The group gathered in town, mostly - Astrid roughed it outside of town. They gathered rumors - including one about druagr "definitely" being killed by decapitation, and one about how some undead groups can't be killed until every member is killed. Gerry declared them both plausible. They also heard that cone-hatted cultists were in town recently, come from Arras in the west. The PCs purchased more potions, more spellstones, and more consumables of all sorts.

After some discussion, they decided to head into Felltower to retrieve the crystals Gerry'd spotted last time with his Wizard Eye. They bought pickaxes and made sure the skeletons had theirs.

The PCs made their way up the mountain and through the trapdoor into Felltower. They carefully advanced, scouting ahead of their long group (they're 9 yards from lead to trail) with a Wizard Eye. They saw nothing and heard nothing out of the ordinary (I usually skip the rat squeaks, water drips, cobwebs in the corners, etc.)

They worked their way down to the Giant Fantastic Staircase, opened it up, and went in. Mild Bruce examined the stars painted above, trying to see if they matched the stars outside. It wasn't clear to him.

They reached the bottom of the stairs, and proceeded carefully toward the second GFS via the same route as before. The close air bothered Aldwyn, but the others were okay. They reached the room with the black hemisphere where they'd fought the gargoyles, but found no trace of them, nor was the hemisphere repaired. They examined it briefly - Wyatt checked to see if it was as damaged as they remembered. He hadn't checked before, so he couldn't remember. Crogar looked a little more closely to remember for next time, but only had a second or two before the group marched on.

Dataset extract ->
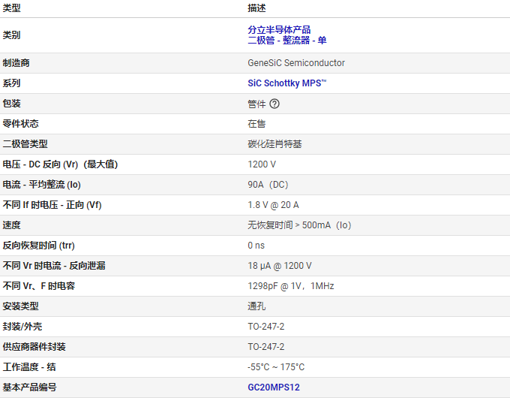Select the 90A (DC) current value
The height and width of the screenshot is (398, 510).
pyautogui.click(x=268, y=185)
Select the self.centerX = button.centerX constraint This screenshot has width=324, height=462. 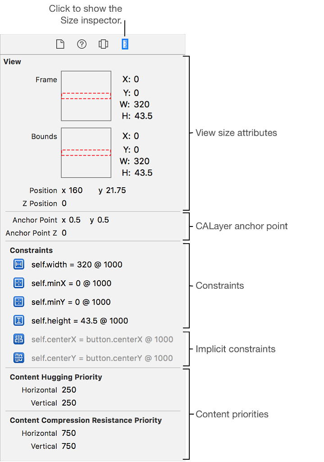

What you need to do ->
A. List every character the session recap names.
B. Answer these questions from the session recap, one per line:
(i) From where had the cone-hatted cultists reportedly come?
(ii) How far is it from the lead of the group to its trail?
(iii) Which member of the group was bothered by the close air?
C. Pull out the passage of the session recap starting at "The group gathered" and ending at "skeletons had theirs.", copied word for word.

Answers in order ->
A.
Astrid
Gerry
Mild Bruce
Aldwyn
Wyatt
Crogar

B.
(i) From Arras in the west.
(ii) 9 yards.
(iii) Aldwyn.

C.
The group gathered in town, mostly - Astrid roughed it outside of town. They gathered rumors - including one about druagr "definitely" being killed by decapitation, and one about how some undead groups can't be killed until every member is killed. Gerry declared them both plausible. They also heard that cone-hatted cultists were in town recently, come from Arras in the west. The PCs purchased more potions, more spellstones, and more consumables of all sorts.

After some discussion, they decided to head into Felltower to retrieve the crystals Gerry'd spotted last time with his Wizard Eye. They bought pickaxes and made sure the skeletons had theirs.